*REQUIRED ACTION*
Beginning with the opening line, restate the following material exactly, up through the line that contains "Like Krzysztof Śmiszek's post".

*DATA PROVIDED*
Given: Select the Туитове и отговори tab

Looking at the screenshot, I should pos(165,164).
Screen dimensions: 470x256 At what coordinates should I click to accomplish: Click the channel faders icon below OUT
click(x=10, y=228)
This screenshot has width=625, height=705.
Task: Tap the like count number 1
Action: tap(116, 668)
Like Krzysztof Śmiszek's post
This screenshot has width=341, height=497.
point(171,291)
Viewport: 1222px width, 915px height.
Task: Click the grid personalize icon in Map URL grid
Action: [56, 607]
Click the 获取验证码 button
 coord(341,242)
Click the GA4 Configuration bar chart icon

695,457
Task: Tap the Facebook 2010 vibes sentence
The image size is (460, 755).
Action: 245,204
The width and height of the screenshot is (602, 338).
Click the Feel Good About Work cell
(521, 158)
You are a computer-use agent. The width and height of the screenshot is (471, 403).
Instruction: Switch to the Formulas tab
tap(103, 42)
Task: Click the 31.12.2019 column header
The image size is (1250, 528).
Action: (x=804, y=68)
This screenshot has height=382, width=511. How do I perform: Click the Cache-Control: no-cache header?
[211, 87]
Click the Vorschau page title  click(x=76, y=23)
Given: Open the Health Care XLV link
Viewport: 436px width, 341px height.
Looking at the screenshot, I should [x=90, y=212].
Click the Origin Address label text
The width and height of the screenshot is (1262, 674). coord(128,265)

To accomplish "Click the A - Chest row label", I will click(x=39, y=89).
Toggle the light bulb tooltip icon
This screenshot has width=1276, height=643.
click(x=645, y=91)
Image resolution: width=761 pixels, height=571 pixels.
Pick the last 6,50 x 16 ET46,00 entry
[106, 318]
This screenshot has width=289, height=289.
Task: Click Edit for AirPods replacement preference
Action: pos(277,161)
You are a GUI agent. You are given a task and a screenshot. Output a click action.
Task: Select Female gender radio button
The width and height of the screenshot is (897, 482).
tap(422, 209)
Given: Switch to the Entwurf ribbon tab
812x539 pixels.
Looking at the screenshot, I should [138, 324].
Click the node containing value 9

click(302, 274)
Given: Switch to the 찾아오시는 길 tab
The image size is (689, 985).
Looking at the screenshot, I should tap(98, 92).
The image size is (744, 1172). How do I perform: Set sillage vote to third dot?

*EXERCISE RESULT*
Given: Select the Туитове и отговори tab

Looking at the screenshot, I should pos(165,164).
Screen dimensions: 470x256 At what coordinates should I click to accomplish: Click the channel faders icon below OUT
click(x=10, y=228)
This screenshot has width=625, height=705.
Task: Tap the like count number 1
Action: tap(116, 668)
Like Krzysztof Śmiszek's post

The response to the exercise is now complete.